Substitution Ciphers

Georgie Bumpus

Cryptography in its most simple form has existed since antiquity: it is perhaps natural to want to conceal sensitive information from those who could abuse it. Hebrew scholars used a simple cipher in occasional biblical verses and the Kama Sutra references ciphers as a way for lovers to communicate. Even the notorious Roman Emperor Julius Caesar used a cipher – now named for him, as we shall see – in private correspondence. All of these examples fall under the umbrella of what is known today as a monoalphabetic, monographic substitution cipher. All this means is that we take the (English, for our purposes) alphabet, muddle it up so that each letter corresponds to a different letter, and replace each letter in the original text – the plaintext – with the new letter it corresponds to. See an example below:

Fig. 1: This kind of alphabet reversal cipher is called an Atbash cipher, from the Hebrew letters aleph, tav, bet and shin.
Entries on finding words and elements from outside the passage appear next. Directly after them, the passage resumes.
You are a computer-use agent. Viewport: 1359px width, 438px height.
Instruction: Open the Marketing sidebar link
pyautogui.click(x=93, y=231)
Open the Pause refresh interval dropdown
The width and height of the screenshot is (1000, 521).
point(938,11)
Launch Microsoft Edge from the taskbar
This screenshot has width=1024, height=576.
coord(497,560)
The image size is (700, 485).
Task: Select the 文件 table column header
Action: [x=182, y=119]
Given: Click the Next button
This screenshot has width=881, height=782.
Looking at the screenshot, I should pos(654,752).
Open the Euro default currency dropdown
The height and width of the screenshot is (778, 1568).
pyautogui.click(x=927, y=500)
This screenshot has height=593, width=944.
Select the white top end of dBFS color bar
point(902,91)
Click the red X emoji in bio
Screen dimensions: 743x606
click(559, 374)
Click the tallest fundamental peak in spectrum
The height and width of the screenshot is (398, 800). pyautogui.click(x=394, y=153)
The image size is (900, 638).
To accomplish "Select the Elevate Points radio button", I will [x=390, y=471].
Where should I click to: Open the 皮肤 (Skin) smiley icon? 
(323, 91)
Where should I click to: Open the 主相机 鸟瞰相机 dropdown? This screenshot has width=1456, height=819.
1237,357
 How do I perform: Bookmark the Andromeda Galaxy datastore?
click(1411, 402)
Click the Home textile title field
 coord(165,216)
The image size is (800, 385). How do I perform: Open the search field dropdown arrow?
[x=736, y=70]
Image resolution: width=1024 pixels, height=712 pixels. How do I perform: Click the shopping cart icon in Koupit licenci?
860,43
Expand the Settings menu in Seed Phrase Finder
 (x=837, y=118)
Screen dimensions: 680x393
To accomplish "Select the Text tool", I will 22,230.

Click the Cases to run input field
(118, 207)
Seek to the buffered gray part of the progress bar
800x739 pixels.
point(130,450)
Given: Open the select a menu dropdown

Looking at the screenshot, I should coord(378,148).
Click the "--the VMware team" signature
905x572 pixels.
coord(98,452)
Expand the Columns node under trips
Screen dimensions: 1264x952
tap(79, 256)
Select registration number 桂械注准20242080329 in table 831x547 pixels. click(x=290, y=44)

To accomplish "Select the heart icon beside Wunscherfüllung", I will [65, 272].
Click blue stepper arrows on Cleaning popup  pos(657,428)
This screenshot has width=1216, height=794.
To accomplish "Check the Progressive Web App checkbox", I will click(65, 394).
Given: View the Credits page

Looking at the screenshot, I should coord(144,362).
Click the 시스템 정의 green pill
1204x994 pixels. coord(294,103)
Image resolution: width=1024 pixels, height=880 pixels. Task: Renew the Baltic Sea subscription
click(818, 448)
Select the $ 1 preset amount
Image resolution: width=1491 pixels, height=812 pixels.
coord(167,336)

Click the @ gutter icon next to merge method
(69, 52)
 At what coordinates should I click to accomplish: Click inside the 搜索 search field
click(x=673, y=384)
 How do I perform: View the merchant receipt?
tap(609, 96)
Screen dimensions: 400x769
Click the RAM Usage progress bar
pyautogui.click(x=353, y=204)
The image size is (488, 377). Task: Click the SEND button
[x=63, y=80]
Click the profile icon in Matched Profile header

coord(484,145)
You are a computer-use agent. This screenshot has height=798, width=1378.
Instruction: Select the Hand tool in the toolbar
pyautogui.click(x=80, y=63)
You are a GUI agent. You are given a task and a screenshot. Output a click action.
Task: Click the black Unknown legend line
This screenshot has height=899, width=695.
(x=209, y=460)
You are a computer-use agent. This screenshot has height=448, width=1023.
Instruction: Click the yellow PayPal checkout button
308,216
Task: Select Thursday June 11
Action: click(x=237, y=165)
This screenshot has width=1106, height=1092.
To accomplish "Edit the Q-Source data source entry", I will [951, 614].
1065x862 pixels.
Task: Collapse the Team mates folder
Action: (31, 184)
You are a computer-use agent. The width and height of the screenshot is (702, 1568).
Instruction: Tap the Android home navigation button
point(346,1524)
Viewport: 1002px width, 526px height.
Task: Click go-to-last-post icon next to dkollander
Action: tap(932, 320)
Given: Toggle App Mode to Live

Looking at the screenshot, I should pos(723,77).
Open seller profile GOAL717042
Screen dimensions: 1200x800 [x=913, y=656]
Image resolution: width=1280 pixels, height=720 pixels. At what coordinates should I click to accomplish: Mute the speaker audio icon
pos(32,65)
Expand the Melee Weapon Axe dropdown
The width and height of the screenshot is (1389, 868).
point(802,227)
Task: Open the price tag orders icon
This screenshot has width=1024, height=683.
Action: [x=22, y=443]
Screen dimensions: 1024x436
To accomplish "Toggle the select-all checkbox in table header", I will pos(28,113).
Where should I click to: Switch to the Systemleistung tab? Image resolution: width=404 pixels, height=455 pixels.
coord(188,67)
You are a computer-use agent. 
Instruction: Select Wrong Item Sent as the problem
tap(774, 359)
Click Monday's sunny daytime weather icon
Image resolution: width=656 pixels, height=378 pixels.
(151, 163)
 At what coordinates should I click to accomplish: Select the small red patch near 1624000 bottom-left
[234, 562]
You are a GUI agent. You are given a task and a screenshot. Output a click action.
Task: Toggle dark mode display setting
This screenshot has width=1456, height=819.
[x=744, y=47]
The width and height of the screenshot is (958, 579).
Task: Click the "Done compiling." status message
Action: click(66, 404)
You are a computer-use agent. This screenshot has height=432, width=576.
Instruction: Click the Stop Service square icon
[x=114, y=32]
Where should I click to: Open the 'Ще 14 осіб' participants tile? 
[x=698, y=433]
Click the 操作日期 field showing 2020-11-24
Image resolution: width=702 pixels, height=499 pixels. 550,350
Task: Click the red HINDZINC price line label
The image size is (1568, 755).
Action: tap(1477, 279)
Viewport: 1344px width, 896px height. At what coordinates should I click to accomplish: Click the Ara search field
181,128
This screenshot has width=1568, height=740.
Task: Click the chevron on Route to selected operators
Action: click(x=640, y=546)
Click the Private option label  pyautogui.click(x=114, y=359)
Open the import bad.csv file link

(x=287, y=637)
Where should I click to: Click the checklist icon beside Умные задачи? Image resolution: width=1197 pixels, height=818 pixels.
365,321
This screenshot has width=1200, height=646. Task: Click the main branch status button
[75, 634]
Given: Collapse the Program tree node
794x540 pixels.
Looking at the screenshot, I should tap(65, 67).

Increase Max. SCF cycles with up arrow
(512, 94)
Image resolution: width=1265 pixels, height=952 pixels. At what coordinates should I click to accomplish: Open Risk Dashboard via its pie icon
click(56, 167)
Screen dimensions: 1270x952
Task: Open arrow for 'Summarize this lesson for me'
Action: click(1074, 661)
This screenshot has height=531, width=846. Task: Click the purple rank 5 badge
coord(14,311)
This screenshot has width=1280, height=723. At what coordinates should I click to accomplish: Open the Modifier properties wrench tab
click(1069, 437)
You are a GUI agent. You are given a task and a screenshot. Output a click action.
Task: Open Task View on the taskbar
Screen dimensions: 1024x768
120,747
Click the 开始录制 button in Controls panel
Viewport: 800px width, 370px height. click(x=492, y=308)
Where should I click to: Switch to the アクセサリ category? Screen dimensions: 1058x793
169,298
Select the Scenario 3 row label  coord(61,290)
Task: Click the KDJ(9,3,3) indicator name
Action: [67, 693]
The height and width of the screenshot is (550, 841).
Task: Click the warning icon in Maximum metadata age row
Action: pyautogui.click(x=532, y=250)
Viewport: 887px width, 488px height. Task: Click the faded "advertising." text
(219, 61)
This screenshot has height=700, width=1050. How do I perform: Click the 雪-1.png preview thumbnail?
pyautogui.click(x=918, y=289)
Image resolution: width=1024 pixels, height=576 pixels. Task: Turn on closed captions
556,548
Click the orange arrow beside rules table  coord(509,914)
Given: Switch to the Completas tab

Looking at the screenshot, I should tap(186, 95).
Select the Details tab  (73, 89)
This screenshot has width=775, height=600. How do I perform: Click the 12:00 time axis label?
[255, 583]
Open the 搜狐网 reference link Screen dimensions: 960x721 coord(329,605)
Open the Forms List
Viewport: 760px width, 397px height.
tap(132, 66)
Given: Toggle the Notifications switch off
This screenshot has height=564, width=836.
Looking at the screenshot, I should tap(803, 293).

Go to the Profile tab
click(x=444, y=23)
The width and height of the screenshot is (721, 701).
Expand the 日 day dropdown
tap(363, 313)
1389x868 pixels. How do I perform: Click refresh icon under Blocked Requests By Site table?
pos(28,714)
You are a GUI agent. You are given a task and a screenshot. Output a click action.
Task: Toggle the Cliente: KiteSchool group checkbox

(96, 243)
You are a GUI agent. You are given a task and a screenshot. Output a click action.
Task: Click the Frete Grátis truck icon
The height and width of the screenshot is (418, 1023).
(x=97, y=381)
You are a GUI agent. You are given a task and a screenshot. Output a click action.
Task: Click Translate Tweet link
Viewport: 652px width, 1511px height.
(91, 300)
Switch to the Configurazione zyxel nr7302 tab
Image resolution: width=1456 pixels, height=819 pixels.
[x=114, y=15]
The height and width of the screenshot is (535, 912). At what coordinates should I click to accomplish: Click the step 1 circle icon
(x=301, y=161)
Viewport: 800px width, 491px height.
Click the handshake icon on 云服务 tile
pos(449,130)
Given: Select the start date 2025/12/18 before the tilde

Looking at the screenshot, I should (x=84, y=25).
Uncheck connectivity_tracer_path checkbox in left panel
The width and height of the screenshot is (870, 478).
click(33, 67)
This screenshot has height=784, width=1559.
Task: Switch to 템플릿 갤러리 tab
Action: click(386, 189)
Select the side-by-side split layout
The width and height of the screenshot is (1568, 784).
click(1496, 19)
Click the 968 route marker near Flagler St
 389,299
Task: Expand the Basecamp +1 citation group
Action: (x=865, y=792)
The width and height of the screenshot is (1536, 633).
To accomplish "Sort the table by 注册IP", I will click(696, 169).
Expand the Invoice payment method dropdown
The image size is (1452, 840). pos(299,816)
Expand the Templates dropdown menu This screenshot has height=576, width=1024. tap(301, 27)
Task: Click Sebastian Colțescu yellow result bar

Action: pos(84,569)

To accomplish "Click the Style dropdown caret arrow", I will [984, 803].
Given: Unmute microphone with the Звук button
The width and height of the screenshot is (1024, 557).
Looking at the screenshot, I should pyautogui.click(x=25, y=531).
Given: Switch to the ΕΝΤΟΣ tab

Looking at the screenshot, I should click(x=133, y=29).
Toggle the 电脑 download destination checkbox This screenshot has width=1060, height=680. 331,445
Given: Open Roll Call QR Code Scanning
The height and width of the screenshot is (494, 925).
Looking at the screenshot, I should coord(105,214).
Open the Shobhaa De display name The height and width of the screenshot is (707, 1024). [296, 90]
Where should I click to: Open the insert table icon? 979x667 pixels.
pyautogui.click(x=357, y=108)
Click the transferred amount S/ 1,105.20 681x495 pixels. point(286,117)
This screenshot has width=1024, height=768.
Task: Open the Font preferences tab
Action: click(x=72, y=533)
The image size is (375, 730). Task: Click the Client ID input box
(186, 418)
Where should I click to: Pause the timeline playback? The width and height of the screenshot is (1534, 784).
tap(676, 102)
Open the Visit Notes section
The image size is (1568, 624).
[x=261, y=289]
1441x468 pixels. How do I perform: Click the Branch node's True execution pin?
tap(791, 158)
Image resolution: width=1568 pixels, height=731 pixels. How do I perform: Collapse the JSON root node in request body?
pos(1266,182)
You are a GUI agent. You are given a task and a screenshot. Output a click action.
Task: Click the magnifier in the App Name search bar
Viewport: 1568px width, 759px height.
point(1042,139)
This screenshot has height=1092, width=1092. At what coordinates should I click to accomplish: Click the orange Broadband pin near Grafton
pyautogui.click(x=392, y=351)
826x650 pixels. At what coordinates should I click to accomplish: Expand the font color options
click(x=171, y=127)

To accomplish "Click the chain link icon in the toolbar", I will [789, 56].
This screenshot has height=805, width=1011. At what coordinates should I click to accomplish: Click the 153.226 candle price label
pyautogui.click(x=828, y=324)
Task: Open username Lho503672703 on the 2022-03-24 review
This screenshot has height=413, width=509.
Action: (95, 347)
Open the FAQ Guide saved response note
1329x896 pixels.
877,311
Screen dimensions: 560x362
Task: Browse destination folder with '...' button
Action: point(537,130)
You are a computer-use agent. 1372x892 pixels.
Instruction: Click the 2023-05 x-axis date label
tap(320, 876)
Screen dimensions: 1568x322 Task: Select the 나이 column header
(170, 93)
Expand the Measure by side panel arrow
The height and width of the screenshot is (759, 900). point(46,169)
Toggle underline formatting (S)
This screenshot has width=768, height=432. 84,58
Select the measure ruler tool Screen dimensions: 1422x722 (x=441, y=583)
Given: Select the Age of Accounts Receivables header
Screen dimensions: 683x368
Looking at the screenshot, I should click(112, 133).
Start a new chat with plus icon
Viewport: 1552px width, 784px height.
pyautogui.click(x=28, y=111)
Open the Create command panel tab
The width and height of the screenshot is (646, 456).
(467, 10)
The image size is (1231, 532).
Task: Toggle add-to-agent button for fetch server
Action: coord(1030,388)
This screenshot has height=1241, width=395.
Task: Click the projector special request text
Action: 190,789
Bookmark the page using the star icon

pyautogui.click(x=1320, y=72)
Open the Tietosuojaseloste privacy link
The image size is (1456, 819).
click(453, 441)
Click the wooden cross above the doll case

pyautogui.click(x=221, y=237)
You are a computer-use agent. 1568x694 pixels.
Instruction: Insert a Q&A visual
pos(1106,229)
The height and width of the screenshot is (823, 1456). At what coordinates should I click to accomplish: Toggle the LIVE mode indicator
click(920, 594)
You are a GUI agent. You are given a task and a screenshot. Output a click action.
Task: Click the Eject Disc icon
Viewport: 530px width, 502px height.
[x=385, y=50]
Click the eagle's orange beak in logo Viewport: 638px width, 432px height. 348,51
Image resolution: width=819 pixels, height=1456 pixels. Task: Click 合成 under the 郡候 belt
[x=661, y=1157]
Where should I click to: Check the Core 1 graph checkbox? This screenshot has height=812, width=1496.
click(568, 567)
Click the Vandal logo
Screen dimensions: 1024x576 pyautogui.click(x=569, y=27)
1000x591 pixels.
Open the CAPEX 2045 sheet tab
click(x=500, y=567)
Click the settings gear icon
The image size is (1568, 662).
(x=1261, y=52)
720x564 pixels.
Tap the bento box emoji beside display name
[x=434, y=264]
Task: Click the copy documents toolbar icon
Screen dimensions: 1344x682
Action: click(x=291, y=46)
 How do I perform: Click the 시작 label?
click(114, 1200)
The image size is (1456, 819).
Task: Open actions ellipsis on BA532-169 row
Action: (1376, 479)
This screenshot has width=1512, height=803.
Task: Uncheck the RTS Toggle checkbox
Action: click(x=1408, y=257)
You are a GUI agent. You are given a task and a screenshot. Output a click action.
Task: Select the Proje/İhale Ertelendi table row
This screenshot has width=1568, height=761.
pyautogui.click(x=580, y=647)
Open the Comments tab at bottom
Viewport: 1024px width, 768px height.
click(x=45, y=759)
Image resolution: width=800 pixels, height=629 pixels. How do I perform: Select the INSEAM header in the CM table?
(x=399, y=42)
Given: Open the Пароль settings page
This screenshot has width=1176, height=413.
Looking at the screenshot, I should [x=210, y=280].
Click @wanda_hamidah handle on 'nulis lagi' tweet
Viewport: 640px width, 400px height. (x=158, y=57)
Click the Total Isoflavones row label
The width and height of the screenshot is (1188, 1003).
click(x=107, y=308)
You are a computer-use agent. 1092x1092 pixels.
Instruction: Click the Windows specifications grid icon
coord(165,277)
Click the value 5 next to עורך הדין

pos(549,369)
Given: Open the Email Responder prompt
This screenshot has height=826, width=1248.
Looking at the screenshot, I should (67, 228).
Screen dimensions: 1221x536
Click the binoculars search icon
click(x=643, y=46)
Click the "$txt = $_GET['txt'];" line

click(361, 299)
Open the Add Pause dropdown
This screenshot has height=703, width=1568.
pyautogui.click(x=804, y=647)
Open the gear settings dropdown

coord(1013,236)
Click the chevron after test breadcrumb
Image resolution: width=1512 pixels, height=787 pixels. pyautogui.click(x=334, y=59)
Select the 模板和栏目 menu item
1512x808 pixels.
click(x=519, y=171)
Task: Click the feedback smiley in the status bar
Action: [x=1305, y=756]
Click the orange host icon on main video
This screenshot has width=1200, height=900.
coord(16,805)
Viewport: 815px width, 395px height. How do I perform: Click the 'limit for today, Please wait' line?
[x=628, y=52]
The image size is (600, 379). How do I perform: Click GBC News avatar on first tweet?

The plaintext “Tom Rocks Maths” then becomes “Gln Ilxph Nzgsh”. To make it harder to break, we can split the text up into blocks of equal size to disguise word length (think how easy it would be to decrypt a one-letter word: you’ve only got two choices!) and in addition, remove grammatical markers such as capital letters and punctuation. So our sample text becomes “GLN ILX PHN ZGS H” – far less obvious. In this article I’m going to talk about these substitution ciphers and how to break them.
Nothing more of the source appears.